§ **Given request 1**
Decide whether each statement below agrees with the Dwane Wallace biography, answering yes or no and quoting the words of the biography that settle it: (a) Clyde Cessna gave the Wallace brothers their first airplane ride in 1924; (b) Wallace was inducted into the National Aviation Hall of Fame during his lifetime; (c) Wallace took first place on Flying Magazine's "51 Heroes of Aviation" list.
§ **Given request 2**
Write the next part of the Dwane Wallace biography, picking up after its last sentence about his aeronautical engineering degree.

§ **Text excerpt**
------------------------
- Born: Dwane Leon Wallace October 29, 1911 Belmont, Kansas, U.S.
- Died: December 21, 1989 (aged 78) Wichita, Kansas, U.S.
- Education: Wichita State University (BS)
- Occupations: Aviation businessman, aircraft designer
- Known for: Longtime president of Cessna Aircraft
- Spouse: Velma Lunt ​(m. 1941)​
- Children: 4
- Relatives: Clyde Cessna (uncle)

= Dwane Wallace =

American aviation businessman (1911–1989)

Dwane Leon Wallace (October 29, 1911 – December 21, 1989) was an American aviation businessman and aircraft designer. He served as the president and chairman of the board of the Cessna Aircraft Company from 1935 until the 1970s, continuing then on the board as a director and consultant into the 1980s. Later known as the "Quiet Giant of Aviation", Wallace oversaw the company during a period of rapid and expansive growth within the general aviation industry, including development of the most-produced aircraft in history, the Cessna 172, as well as the popular Cessna Citation I business jet. He was posthumously inducted into the National Aviation Hall of Fame in 2012, and was included in Flying Magazines list of the "51 Heroes of Aviation" in 2013, placing at number 11.

==Early life==
Dwane Wallace was raised in Belmont, Kansas. He and his brothers Deane and Dwight, and sister Doreen, were children of Grace Opal and physician Dr. Eugene Wallace. Grace's brother was aviation pioneer Clyde Vernon Cessna, founder of Cessna Aircraft Company. Cessna became the first planemaker-aviator of the Great Plains in the year Dwane was born, and gave the brothers their first airplane ride in an OX-5 Swallow in 1924.

One account describes Wallace as having made up his mind at age 10 to make his life in aviation.

In his early adulthood, Wallace entered the aeronautical engineering program at the Municipal University of Wichita, in Wichita, Kansas (one of the nation's first three such programs), and graduated in May/June 1933 (historian Ed Phillips says June 1932), the first (of many) to graduate that university with a bachelor's degree in aeronautical engineering.
------------------------
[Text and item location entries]

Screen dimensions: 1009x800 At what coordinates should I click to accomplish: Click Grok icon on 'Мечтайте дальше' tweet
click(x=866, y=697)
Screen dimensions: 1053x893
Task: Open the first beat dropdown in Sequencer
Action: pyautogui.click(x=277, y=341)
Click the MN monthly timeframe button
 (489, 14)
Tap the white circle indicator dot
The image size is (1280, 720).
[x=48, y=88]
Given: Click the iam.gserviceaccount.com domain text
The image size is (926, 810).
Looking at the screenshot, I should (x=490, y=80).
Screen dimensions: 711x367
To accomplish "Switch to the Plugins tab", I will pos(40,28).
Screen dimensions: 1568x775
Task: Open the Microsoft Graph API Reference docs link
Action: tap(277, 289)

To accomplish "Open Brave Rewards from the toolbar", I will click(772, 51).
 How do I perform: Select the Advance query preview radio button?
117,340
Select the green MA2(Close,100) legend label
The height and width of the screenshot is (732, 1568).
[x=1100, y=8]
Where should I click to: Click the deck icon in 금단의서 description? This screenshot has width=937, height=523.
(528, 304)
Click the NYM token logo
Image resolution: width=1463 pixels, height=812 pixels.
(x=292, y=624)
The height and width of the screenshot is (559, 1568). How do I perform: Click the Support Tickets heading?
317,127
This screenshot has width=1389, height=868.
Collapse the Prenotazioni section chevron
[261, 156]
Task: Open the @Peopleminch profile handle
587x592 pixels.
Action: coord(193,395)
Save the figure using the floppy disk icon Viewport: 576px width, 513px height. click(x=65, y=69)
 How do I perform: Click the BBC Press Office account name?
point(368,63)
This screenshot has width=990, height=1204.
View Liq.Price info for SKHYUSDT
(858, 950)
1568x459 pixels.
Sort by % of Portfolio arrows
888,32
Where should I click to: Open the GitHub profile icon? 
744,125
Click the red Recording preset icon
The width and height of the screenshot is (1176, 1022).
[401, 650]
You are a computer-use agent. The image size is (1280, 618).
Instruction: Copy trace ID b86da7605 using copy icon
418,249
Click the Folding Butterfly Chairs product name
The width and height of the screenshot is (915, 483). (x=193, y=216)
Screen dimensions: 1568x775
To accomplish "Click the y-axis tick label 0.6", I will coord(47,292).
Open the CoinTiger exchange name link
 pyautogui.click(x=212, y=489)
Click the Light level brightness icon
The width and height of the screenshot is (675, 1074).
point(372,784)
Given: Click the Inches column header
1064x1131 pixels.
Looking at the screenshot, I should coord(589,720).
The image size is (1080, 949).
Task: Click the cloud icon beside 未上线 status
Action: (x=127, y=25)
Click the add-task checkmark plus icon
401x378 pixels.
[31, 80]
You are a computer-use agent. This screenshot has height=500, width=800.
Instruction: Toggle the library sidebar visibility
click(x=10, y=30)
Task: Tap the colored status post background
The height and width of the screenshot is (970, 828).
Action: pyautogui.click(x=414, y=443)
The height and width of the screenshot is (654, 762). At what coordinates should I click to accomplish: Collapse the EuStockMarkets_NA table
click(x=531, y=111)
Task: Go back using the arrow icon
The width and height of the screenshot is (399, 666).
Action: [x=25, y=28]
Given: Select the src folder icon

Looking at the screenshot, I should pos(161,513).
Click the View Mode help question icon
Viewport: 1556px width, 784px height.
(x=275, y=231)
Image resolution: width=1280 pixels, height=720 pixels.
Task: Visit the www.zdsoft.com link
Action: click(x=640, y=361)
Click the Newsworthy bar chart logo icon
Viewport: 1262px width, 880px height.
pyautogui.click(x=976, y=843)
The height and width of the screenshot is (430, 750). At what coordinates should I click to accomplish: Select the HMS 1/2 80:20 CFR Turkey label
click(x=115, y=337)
------------------------
§ **Exercise output 1**
(a) Yes: "gave the brothers their first airplane ride in an OX-5 Swallow in 1924."
(b) No: "He was posthumously inducted into the National Aviation Hall of Fame in 2012"
(c) No: "placing at number 11."

§ **Exercise output 2**
While at Wichita U., Wallace learned to fly from his uncle's test pilot, George Harte. He soloed in the Cessna CG-2 after only an hour and 45 minutes training, and advised changes to the glider that resulted in the Cessna CG-3. He first soloed in Travel Air biplane in March 1932, earning his private pilot's license in 1933. (Later he would advance to a commercial pilot license, with multi-engine and instrument-flight ratings.)

==Early career==
Upon his graduation, in May 1933, Wallace entered the workforce during the depths of the Great Depression. His uncle Clyde Cessna's enterprise had been taken over by its investors, and had closed its doors—ejecting Clyde and his son, Eldon Cessna.

However, Wallace was able to find work assisting one of his uncle's former business partners, aviation pioneer Walter Beech, at the newly formed Beech Aircraft Corporation in Wichita—which, ironically, was operating from rented space in the closed Cessna factory. Wallace assisted the development of the Beech Model 17 "Staggerwing" biplane, one of the more advanced aircraft of its time.

==Takeover of Cessna Aircraft Co.==
In 1934, following Beech's relocation out of the Cessna factory, Dwane, with lawyer-brother Dwight, approached their uncle Clyde with the idea of a proxy fight to try to regain control of Cessna Aircraft, reopen the factory, and resume aircraft development and production.

Traveling the country to meet and persuade investors, and committing to them that the three family leaders would work with little or no pay, the Wallace brothers won the proxy fight. At a stockholders' meeting on January 10, 1934, they seized control of the company, with Clyde serving as figurehead president, while the Wallace brothers (Dwane as plant manager and engineer, Dwight as secretary-treasurer) ran the company.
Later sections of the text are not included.